A two-year study on the efficacy and tolerability of policosanol in patients with type II hyperlipoproteinaemia.


Canetti M, Moreira M, Mas R, Illnait J, Fernandez L, Fernandez J




Int J Clin Pharmacol Res


This is a report of the results of a two years' randomized, double-blind placebo-controlled study of the efficacy, safety, and tolerability of policosanol administered at 5 mg twice-a-day in the treatment of type II hyperlipoproteinaemia. The study included 69 patients from both sexes, in whom total cholesterol and low-density-lipoprotein cholesterol (LDL-C) were not controlled sufficiently by diet. The treatment effect on total cholesterol and LDL-C was maintained during the 2-year follow up. Thus, percent reductions 24 months after therapy were 25% (LDL-C) and 18% (cholesterol). All comparisons with placebo were significant. Similarly, ratios of LDL-C to HDL-C and cholesterol to HDL-C were significantly reduced and such decreases were maintained during the study. Policosanol raised significantly the values of high-density lipoprotein cholesterol (HDL-C) during the study and maximal increases were reached 12 months after therapy (+21%). From this time the increases mildly declined to +14% and +11.2% respectively at 18 and 24 months after therapy. No significant changes in triglycerides were observed as compared with baseline or placebo.

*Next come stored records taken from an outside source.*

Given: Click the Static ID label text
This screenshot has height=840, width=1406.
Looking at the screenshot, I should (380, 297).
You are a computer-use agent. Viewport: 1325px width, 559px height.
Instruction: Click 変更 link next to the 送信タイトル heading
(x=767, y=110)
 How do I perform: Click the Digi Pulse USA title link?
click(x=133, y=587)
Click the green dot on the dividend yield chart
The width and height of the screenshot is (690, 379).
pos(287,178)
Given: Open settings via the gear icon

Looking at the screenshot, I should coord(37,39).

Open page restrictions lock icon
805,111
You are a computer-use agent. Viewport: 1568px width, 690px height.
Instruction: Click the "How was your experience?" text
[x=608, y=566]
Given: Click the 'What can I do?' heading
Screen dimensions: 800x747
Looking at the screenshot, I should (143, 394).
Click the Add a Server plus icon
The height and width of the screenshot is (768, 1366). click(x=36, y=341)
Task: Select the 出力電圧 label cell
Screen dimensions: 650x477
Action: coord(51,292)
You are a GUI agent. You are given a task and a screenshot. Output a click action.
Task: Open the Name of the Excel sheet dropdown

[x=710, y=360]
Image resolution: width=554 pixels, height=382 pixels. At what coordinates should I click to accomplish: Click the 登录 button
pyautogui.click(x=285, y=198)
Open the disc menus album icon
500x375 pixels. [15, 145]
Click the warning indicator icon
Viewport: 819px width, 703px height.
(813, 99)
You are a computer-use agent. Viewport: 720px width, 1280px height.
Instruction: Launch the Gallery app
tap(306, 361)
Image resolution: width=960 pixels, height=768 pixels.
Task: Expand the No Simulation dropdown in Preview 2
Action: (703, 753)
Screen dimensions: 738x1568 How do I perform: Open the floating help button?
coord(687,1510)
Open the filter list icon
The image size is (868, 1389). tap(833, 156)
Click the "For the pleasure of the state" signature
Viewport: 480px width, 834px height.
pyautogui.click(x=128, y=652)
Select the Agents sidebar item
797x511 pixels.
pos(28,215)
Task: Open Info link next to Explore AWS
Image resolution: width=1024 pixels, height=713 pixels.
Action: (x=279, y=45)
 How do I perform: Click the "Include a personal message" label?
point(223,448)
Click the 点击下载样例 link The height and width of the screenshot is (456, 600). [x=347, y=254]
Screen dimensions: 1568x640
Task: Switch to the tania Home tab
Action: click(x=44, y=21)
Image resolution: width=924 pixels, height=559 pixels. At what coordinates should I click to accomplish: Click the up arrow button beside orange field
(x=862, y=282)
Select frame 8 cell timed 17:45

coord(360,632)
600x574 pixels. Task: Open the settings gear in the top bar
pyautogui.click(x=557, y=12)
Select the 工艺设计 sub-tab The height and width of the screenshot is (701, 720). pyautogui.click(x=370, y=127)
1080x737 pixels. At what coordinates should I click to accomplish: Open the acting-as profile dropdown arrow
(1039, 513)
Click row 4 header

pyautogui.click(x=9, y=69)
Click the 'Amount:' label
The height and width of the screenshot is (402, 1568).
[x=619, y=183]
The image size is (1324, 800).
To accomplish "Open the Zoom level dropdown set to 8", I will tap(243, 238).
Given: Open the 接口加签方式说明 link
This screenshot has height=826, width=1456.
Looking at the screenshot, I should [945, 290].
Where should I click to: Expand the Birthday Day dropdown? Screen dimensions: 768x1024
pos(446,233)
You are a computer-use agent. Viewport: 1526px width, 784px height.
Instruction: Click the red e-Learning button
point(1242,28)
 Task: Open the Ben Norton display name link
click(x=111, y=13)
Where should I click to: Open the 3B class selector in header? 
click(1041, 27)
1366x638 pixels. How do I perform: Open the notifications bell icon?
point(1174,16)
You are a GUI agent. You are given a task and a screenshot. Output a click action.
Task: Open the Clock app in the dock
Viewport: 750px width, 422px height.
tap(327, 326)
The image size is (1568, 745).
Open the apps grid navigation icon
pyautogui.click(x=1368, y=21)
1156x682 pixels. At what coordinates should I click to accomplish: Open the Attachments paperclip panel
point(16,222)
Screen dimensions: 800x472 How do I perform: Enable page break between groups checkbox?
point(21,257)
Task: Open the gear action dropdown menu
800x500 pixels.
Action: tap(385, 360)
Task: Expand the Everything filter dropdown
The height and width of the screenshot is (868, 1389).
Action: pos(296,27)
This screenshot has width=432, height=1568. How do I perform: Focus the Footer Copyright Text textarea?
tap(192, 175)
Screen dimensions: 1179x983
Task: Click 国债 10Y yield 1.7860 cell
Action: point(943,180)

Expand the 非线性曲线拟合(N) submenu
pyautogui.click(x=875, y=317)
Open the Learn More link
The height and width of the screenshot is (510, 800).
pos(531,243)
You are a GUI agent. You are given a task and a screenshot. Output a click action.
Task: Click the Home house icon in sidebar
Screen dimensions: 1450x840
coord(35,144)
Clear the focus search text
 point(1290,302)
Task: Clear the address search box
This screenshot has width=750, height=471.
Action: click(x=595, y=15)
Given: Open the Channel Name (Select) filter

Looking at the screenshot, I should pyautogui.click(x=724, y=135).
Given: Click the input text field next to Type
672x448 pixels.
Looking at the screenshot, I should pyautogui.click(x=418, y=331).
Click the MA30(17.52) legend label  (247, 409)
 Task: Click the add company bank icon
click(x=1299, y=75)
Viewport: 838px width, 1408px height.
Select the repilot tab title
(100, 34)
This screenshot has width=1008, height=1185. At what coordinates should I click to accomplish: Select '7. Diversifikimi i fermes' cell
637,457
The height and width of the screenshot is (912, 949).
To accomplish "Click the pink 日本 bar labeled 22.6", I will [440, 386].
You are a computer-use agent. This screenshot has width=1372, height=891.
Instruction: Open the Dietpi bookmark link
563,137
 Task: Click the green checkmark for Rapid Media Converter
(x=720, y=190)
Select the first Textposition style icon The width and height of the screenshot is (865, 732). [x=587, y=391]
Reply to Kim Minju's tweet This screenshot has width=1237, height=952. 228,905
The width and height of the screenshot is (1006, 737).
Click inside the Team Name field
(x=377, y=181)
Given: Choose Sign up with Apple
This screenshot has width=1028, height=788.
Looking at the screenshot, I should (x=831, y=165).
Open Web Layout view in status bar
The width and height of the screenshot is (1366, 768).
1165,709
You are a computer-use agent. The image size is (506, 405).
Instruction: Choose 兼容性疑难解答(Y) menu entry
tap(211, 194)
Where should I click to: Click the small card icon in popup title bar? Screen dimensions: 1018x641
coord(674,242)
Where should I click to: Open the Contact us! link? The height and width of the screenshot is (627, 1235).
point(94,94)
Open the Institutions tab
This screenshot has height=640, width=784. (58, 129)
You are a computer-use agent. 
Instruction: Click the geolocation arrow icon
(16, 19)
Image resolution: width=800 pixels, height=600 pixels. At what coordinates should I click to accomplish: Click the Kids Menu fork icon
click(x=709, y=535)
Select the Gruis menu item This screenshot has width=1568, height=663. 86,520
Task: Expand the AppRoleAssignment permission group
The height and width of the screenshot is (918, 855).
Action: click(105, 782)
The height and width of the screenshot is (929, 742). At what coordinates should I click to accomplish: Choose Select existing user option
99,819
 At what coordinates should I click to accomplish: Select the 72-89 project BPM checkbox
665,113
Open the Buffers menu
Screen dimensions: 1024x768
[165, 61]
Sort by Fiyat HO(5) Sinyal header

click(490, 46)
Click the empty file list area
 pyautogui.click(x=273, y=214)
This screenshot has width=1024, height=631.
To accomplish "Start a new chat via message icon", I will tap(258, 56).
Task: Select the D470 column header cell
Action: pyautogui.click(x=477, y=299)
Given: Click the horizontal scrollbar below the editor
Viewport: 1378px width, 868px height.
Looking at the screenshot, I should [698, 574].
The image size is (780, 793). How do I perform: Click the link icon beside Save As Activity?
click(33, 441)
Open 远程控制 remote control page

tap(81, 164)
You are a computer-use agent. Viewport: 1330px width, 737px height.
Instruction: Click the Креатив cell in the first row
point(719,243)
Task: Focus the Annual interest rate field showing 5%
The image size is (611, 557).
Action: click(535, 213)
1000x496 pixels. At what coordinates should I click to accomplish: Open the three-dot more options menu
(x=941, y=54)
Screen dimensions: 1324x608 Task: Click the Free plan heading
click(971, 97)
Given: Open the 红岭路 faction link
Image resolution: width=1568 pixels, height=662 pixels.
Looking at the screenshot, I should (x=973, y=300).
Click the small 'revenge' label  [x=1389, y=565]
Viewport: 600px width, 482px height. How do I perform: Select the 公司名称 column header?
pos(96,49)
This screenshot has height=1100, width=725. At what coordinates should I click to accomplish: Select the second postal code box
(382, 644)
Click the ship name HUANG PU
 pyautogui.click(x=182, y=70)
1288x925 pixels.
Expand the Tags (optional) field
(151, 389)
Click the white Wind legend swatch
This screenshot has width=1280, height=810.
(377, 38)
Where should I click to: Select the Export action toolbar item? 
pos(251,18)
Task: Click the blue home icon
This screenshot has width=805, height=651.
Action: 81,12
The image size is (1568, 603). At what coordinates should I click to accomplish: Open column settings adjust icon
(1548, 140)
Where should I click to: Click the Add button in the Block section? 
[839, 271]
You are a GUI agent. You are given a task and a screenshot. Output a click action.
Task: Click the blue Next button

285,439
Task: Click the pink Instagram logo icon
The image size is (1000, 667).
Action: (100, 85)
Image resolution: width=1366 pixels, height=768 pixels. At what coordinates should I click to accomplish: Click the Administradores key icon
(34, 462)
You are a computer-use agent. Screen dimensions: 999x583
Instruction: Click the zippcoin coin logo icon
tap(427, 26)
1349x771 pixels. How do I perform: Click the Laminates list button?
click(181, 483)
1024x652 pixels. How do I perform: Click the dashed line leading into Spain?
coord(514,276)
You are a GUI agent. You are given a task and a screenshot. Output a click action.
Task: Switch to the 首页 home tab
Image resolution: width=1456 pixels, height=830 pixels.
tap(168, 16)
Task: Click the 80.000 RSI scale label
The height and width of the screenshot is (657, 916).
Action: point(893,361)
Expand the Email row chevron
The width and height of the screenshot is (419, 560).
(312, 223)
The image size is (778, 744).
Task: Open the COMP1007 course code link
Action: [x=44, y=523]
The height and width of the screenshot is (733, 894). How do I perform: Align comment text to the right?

No patient withdrew from the study because of adverse effects. No drug-related clinical or biochemical adverse side-effects were observed. Any adverse experiences reported were mild and transient; moreover, no significant differences were obtained when compared with those reported by the placebo group. The results indicate that policosanol administered for two years to patients with type II hypercholesterolaemia shows a maintained efficacy as well as very good safety and tolerability.